EXERCISE OBJECTIVE:
Transcribe exactly the lines that fall between the one holding "Click the refresh icon in header" and the one holding "The width and", inclusive, from the entries below.

LISTED RECORDS:
• • • • •

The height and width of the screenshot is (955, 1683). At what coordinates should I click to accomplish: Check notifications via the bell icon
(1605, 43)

• • • • •

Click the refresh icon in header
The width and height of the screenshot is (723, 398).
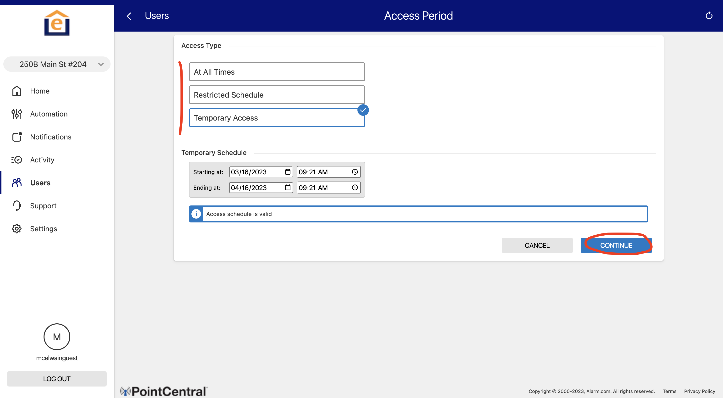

• • • • •

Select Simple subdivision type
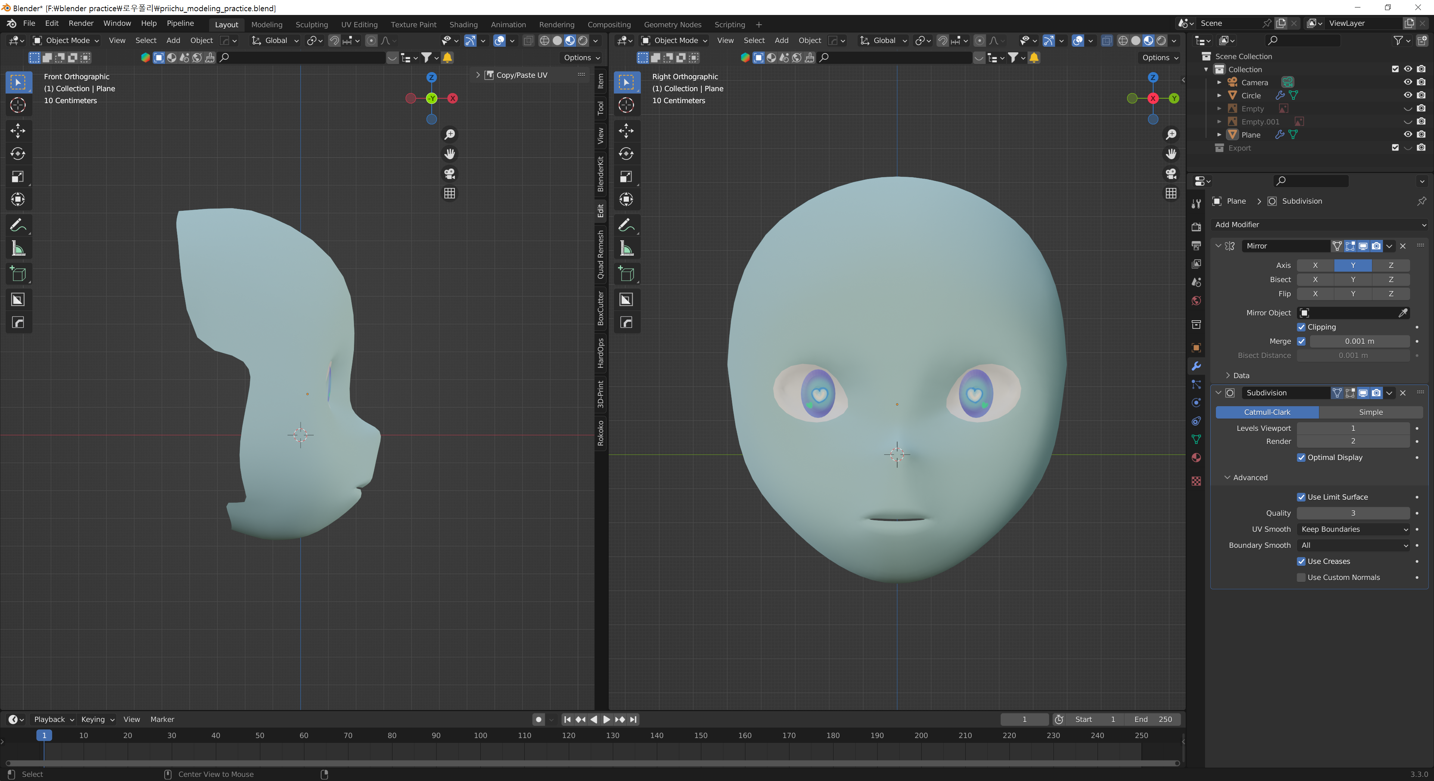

• • • • •

ANSWER SPACE:
Click the refresh icon in header
The width and height of the screenshot is (723, 398).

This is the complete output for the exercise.